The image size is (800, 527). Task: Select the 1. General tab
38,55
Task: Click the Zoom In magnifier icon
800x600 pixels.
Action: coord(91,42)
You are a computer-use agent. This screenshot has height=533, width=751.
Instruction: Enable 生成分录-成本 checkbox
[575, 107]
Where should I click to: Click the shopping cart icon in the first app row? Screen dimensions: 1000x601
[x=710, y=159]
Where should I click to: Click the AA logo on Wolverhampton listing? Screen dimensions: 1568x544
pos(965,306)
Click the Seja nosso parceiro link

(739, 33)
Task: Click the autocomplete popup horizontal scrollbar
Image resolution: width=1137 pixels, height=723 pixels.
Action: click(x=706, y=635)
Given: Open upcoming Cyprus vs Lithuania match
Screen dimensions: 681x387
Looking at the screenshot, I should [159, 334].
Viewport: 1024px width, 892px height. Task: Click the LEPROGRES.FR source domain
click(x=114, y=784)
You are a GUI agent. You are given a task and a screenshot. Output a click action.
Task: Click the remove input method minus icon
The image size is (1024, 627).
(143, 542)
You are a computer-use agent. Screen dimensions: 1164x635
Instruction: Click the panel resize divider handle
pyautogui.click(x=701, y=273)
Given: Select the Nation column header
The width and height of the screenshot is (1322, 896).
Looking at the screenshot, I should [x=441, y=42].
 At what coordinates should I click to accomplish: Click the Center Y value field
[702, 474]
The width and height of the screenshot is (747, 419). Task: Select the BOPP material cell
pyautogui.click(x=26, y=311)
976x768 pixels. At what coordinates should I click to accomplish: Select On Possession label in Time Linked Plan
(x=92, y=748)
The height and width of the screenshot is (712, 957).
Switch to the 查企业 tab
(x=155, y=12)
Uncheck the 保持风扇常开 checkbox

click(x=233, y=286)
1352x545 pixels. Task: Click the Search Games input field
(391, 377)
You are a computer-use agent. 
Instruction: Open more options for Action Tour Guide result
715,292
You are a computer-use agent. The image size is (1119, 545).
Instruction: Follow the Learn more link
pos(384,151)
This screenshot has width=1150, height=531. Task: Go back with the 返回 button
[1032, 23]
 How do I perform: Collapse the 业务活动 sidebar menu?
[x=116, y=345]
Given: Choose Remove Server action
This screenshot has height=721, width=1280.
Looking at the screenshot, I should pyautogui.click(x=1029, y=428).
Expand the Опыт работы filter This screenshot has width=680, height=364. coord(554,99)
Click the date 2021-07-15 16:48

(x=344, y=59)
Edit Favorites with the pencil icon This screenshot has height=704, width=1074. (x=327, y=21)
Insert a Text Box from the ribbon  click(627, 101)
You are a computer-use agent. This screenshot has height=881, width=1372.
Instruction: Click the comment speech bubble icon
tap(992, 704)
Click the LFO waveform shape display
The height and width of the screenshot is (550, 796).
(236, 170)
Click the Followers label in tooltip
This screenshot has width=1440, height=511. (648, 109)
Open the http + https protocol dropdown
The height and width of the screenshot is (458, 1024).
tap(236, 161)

::::::

• **WORK TASK**: Report each line of the material in which the string "agent" occurs.

• **EXERCISE RESULT**:
You are a computer-use agent. This screenshot has height=533, width=751.
You are a GUI agent. You are given a task and a screenshot. Output a click action.
You are a computer-use agent. Screen dimensions: 1164x635
You are a computer-use agent. 
You are a computer-use agent. The image size is (1119, 545).
You are a computer-use agent. This screenshot has height=881, width=1372.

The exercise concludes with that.